### Supplied passage
== == ==

The driver of the wagon with the water barrel was beside himself! “An empty barrel! … May my helper shrivel up! How could that plug, may it sink into the earth, have come out? May you burn up, wretch that you are!” The last remark was addressed to the little horse, as he struck it with the whip handle. The horse blinked, lowered its chin, and looked aside, thinking, “What have I done to deserve this whack? It’s no trick, you know, to hit a dumb animal for no reason whatsoever.”

– From the story “Fires”

Yiddish is the thousand-year-old language of European (Ashkenazic) Jews. Written from right to left in Hebrew characters, it is derived from German and includes many Hebraic and Slavic elements. It is used for everyday purposes as well as for a rich variety of religious and secular literature, ranging from medieval times to the 21st century. Most Yiddish users were annihilated during the Holocaust of World War II, yet the language continues to thrive in the United States, Israel, and Europe.

Arguably the best-known Yiddish writer, Sholem Aleichem (Sholem Rabinovich, Ukraine 1859 – United States 1916) was a founding father of modern Yiddish literature. A supreme humorist, he created the literary persona of “Sholem Aleichem” and tapped into the energies of the Eastern European spoken Yiddish idiom. In a variety of genres, he invented modern Jewish archetypes, myths, and fables of unique imaginative power and universal appeal. Sholem Aleichem’s “Tevye” stories provided the basis of the popular mid-20th century musical Fiddler on the Roof.  He founded the Folks-bibliotek publishing house (Kiev, 1888) to encourage writers he admired, and identify new talent. In his satirical, yet warm Kasrilevke stories of the 1900s, he created the quintessential fictional shtetl. Its poverty-stricken residents aspired to modernity. Though plagued by backwardness, they continued to dream of redemption.

== == ==

### Record list

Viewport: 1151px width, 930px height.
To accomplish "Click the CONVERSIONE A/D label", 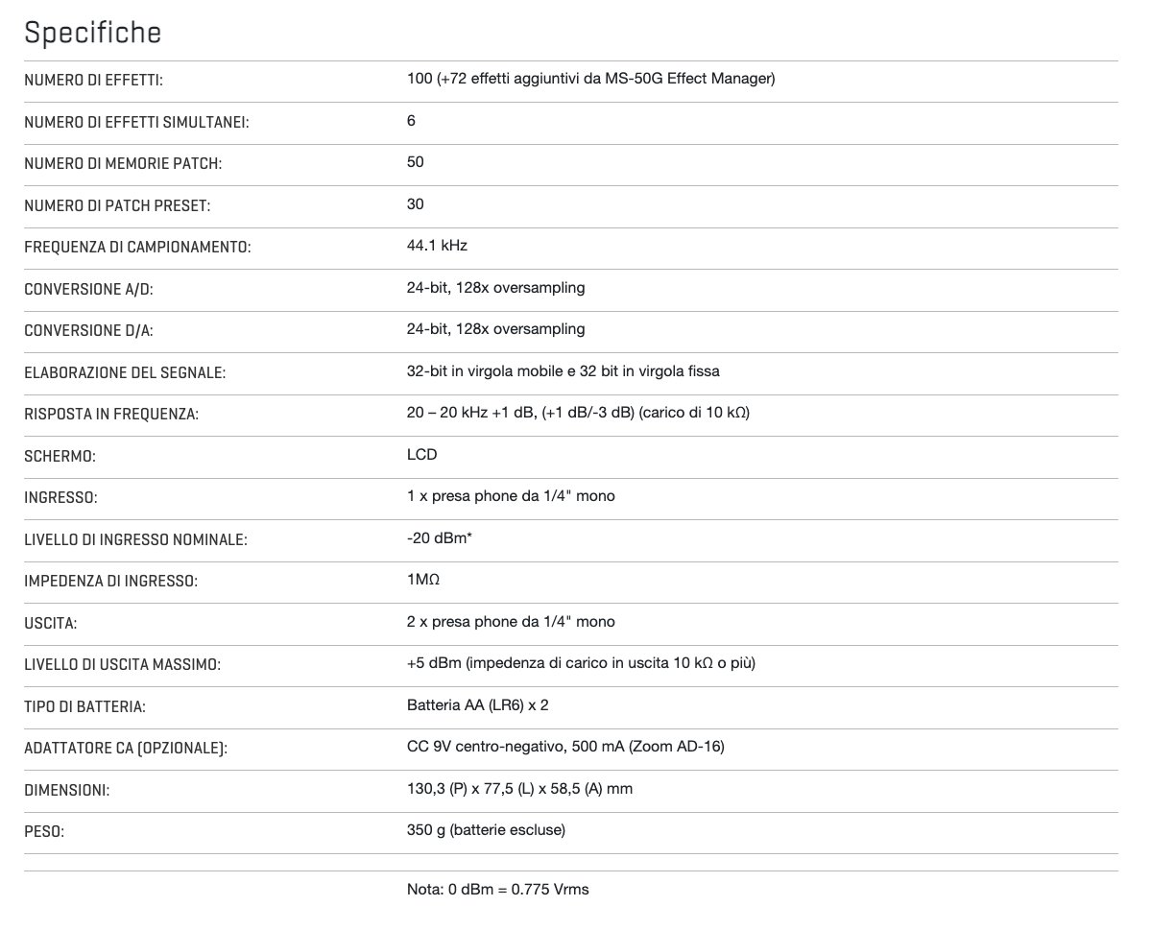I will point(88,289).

== == ==

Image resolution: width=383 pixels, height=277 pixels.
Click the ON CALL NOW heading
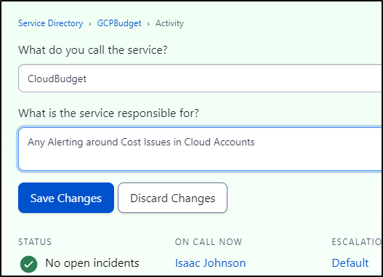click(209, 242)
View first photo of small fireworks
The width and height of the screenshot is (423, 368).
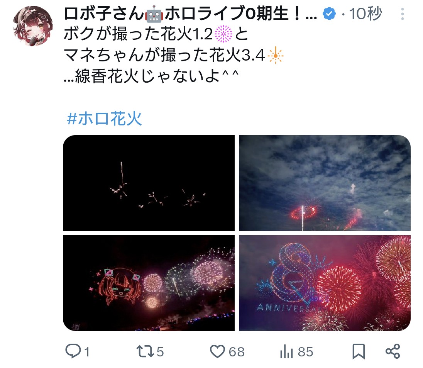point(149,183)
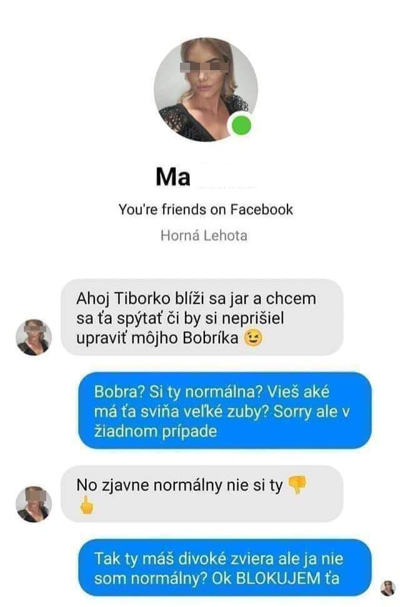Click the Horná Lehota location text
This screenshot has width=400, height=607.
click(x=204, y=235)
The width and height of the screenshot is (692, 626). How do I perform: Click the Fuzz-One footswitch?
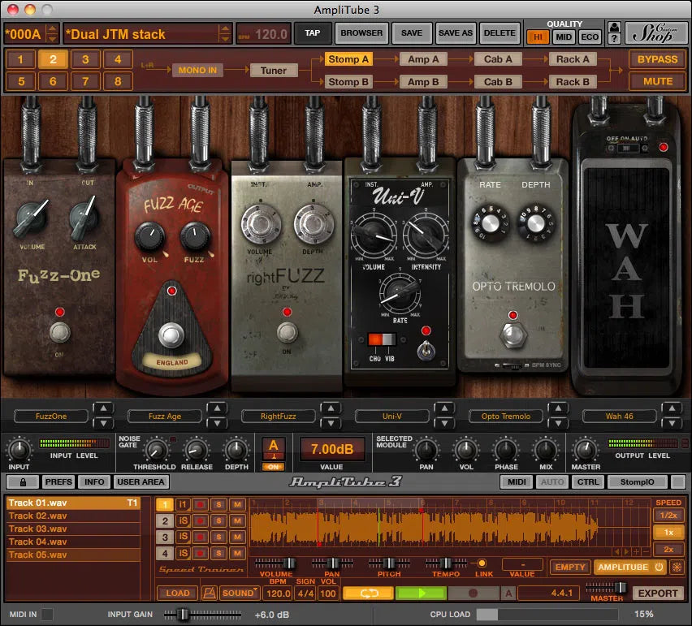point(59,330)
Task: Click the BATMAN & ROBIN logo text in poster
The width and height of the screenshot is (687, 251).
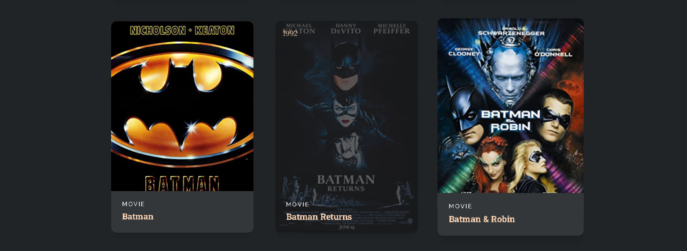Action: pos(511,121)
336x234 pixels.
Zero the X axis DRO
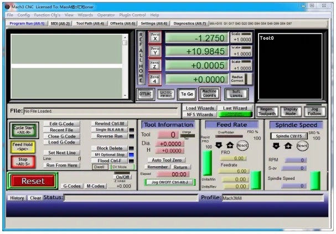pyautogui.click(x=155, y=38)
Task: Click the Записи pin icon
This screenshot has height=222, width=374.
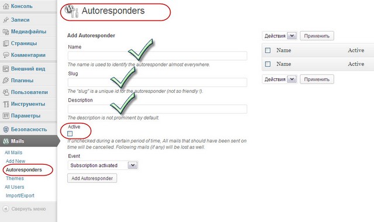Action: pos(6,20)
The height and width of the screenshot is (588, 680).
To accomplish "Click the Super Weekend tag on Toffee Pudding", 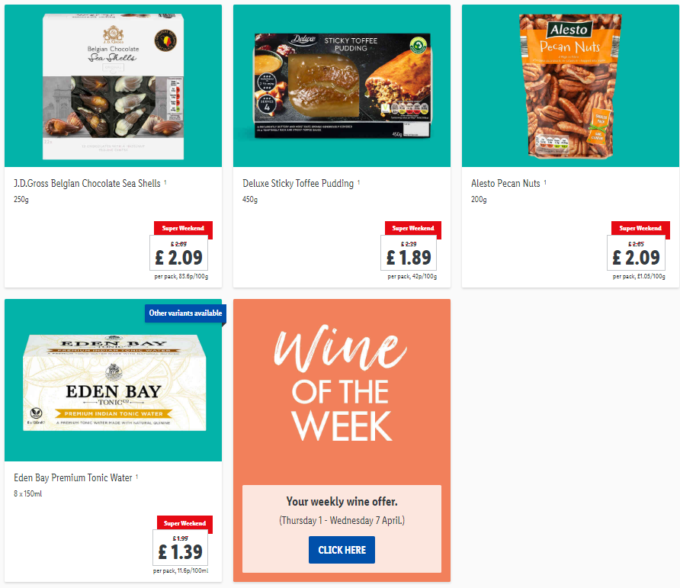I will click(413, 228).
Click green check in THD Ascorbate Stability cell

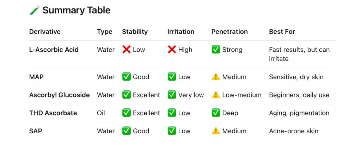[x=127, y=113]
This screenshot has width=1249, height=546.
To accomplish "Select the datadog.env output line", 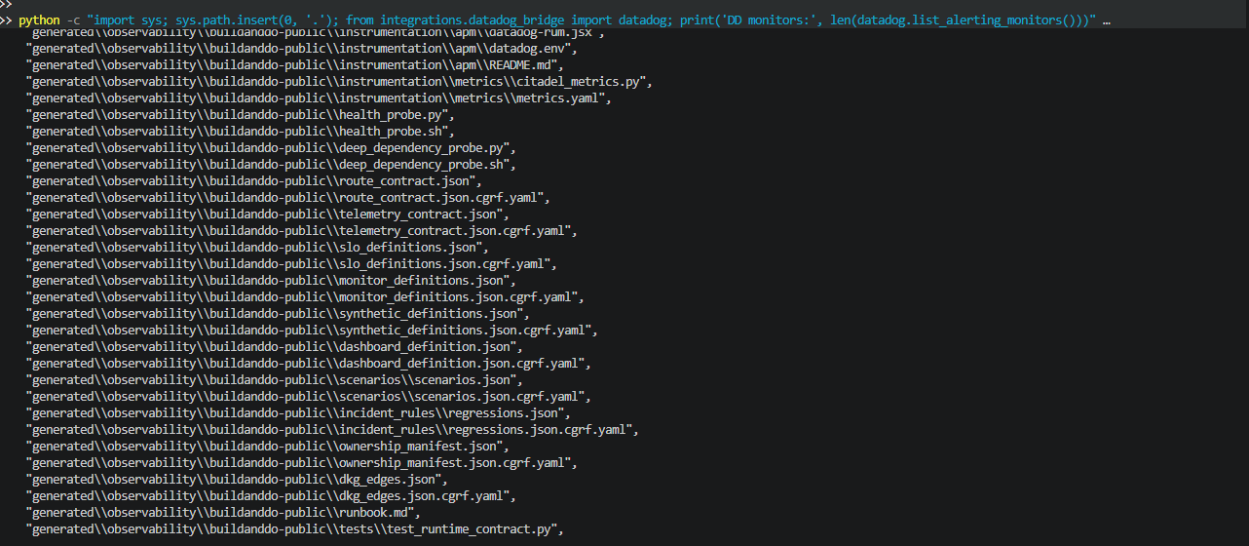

== == ==

### Prompt
Answer these questions from the passage on Yiddish and Sholem Aleichem:
1. In the excerpt from the story "Fires," what had come out of the water barrel?
2. From what language is Yiddish derived?
3. In what city and year did Sholem Aleichem found the Folks-bibliotek publishing house?

### Response to this task
1. The plug.
2. German.
3. Kiev, 1888.